Aylin Balboa dedi ki...

Onu iyi dedin bilom. Ben o ara konudan uzaklaşmışım :/

Ama tabi haklı olman sinirlenmeme mani değil. Bağın ve bostanınla hemhal olmaya talibim her daim biliyorsun. İbinesin çünkü, satışçı pezevengin tekisin.

egelimm dedi ki...

Ibneligin luzumu yok biliyom ama hakkaten bisi anlamadim ama brundileri bi belgeselde izlemistim sanki yanlis hatirlamiyorsam neyse guzeldi ablacim yine bekleriz.

du, levande dedi ki...

şindi bu zaman dediğimiz şey biraz denişik tabi. otururken bi bakıyosun mesela aa zaman hiç geçmiyor, hep aynı dakkadasın allah allah, denişik. ama mesela bi daha bakıyosun aa önümüzdeki hafta olmuş. ne çabuk. daha demin geçtiğimiz haftaydı halbuse. burundililer demek ki biraz böyle bu işlerle kafayı bozmuşlar. bi de izolasyon çok güzel bi şey bence. hani mesela hiç evden çıkmıyosun günlerce falan. o çok güzel bi şey olabilir bence. bi de ben bi keresinde deney yapmıştım, hani zaman geçsin diye bi şeylerle uğraşılır ya. öyle yapılır. ben de şey yaptım işte mademse zaman geçmesin diye hiçbi şeyle uğraşmadım. durdum öyle saate bakaraktan. hakaten de çok yavaş geçti saat. böylece deneyim başarılı oldu. zamanı durdurmanız için yapmanız gereken tek şey; hiçbi şey yapmamak. o zaman oluyor. ben denedim oldu. deneyin, olmazsa bana gelin.

Aylin Balboa dedi ki...

Egeli biladerim, ben sizi başta uyardım bütünlük olmayacak diye. Zamanla ilgili kafam karışık diyorum. Yazarken de biraz hızlı geçti, ara bağlantıları kaçırdım yani. Siktiret. Maksat toparlanın az muhabbet edelim'di zaten. Yorum benceremi çok seviyom :/

Aylin Balboa dedi ki...

Micayit; zamanı durdurmak değil geçirtmek için ne yapacakmışız, sen ondan haber ver tosunum.

S.O dedi ki...

entel dostum, okudugum en garip yazindi sanirim. birak o kitabi artik:/ o zaman ben gecemi tarif edeyim, sekiz tane kofte ve bi tencere pure yenir mi olm? gecesi.

haydi kal saglicakla.

du, levande dedi ki...

aa siz onun için mi gelmiştiniz. pardon. tamam. yanlış şeyabtım ben. bi dakka. onu da halledebilirim. şindi zamanı geçirmek şeyini istiyosunuz siz dimi? tamam. halledicem. beni iyi dinleyin şindi. zamanı geçirmek için ne yapıyosunuz biliyo musunuz? zamanı parçalara bölüyosunuz. evet. misalen 6'şar saatlik parçalara bölüyosunuz günü. böldükten itibaren tek amacınız ve hedefiniz bu 6 saati geçirmek oluyor. ister uyuyarak geçirin bu 6 saati, ister ne bileyim çıkın gezin dolaşın. ondan sonra işte bu 6 saat geçmiş oluyor. akabinde yeni bi 6 saatle karşı karşıyayız. yeni hedef bu 6 saati geçirmek. onu da işte uyuyarak muyuyarak, ne bileyim gezerek falan :/

Aylin Balboa dedi ki...

Serro; bak ne güzel olmuş işte. Tabi ya, tarif etmek gibisi yok, saymak da neymiş. Bu arada harbiden hayvanımsılaşmışsın, yenir mi o kadar şey yea gece vakti.

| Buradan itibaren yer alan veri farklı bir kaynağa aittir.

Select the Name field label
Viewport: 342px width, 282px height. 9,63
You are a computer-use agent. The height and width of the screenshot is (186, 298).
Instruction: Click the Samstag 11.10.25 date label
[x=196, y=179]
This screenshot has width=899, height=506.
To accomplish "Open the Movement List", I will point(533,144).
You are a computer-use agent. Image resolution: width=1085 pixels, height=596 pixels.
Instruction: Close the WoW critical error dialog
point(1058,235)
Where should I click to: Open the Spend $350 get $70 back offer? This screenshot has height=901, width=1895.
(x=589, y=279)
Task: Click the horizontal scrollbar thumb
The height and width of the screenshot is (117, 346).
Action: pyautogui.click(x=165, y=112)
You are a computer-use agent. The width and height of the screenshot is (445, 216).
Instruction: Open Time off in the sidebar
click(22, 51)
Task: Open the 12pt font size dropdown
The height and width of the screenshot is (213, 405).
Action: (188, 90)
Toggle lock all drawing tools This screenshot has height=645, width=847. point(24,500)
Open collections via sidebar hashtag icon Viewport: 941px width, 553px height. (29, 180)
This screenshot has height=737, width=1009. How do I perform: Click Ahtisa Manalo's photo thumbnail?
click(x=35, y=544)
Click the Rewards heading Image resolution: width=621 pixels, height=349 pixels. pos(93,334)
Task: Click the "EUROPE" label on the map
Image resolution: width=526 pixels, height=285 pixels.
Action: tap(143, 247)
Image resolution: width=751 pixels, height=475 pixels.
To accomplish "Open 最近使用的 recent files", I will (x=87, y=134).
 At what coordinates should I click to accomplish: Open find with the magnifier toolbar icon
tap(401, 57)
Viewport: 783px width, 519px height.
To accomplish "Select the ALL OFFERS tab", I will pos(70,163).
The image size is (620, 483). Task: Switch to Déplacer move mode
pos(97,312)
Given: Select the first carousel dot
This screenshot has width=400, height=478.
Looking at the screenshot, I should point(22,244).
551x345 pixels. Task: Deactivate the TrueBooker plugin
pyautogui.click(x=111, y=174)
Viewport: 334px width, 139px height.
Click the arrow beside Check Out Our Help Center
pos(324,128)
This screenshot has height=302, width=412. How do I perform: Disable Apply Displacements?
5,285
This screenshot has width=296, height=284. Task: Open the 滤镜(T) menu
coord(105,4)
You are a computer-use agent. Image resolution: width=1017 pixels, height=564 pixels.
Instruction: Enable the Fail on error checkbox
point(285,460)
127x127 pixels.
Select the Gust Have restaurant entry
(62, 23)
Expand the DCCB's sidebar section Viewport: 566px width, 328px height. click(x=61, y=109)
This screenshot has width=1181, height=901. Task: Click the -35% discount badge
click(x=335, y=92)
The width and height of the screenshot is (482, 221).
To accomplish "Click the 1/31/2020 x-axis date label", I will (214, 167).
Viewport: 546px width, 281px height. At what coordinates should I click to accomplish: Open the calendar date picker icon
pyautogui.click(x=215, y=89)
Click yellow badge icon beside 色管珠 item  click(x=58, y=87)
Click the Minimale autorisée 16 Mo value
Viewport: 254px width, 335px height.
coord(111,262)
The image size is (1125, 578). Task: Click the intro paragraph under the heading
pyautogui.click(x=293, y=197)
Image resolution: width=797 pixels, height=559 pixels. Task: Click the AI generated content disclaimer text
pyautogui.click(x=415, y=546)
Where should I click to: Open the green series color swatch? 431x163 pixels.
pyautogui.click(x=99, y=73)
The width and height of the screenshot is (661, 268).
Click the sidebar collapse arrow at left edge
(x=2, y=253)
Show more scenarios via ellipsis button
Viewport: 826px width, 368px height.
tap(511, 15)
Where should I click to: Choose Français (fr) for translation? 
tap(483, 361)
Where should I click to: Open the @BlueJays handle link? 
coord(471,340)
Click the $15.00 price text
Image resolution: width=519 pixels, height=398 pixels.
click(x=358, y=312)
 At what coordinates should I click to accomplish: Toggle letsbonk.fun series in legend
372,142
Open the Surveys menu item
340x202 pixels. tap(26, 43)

Micayit; bilom bölmüş öyle ama pek randıman alamamış. Bana daha kesin çözümler lazım galiba.

egelimm dedi ki...

Valla sizi bilmem ama sanki zaman bana geciriyomus gibi bi his var icimde mesela az sonra harcamak uzere tarafima verilmis 210 dakika ve 150 km yolum var buda ispati hemde bu saatten sonra cekilirmi.

du, levande dedi ki...

çok düşündüm ve fakat kesin bi çözüm bulamadım :/ saatleri ayarlama enstitüsü'ne mi başvursak napsak :/

egelimm dedi ki...

Bide entel ablam yalakalik gibi olmasin ama hani bi sarki dinlersin sonra baskalarida yorumlar ama o ilk dinledigin tadi alamazsin ya heh sende ole biseyciksin o kadar blog var ama senin dadin baska.

Aylin Balboa dedi ki...

sdfssf yollar gidişine kızlar gülüşüne hasta olsun dostum, yıldızın parlasın! Harbici iyi geçirmiş sana sdfsdsf

Aylin Balboa dedi ki...

Egeli; ablan gadan alsın sana :/

Micayit; artık bir şekil düşünücez mecbur.

egelimm dedi ki...

Iyi moral verdin sagol ben bu gazla ucarimda konamam artik.

Aylin Balboa dedi ki...

Egeli; kon ya abartma, aksiyonun lüzumu yok.

du, levande dedi ki...

o değil de geçen bi meyil geldi bana, göya işte bi tane şirket varmış anlaşıyomuşsun her gün senin hesabına 86400 dolar yatırıyomuş hayrına ama işte şartı varmış bi tane o yatırdığı parayı o gün içerisinde harcayacakmışsın, tamamını harcayamazsan sen ödüyomuşsun şirkete 86400 dolar falan filan. okudum ben bunu bi helecanla sonra işte en sonunda diyo ki böyle bi şey olsa negzel olurdu dimi işte zaman böyle bi şey her gün hesabınıza yatan falan da filan da bi şeyler. asabım bozuldu çok pis fena :/ zaman mevzubahis olunca aklıma geldi de dellendim yine burda durduk yere.

egelimm dedi ki...

Neyse tweetlerseniz okurum blog sayfasi kapaniyo hepinize byeee.

Aylin Balboa dedi ki...

Micayit; ay o ne pis ne melun bir mailmiş öyle. İnsanın duygularıyla oynuyor alenen. Öyle bir film izlemiştim. Yoksa kitap mı okumuştum. Neydi la o, hani adama büyük bi miras kalıyo da ama o mirasa sahip olmasının tek şartı paranın bir kısmını bir günde harcaması filan da ama o bir kısım dediğimiz kısım da eşşek yüküyle bir para da işte ve ama herhangi bir şey edinmesi ya da hediye etmesi filan da yasak da sonra adam ne yapsa harcayamıyor da işte en sonunda antika bir pul buluyor işte o pul da çok pahalıymış tabi sonra bir arkadaşına mektup yazıyor pulu yapıştırıp gönderiyor böylece parayı kurallara uygun biçimde harcamış oluyor mu ney öyle bir şey işte :/

du, levande dedi ki...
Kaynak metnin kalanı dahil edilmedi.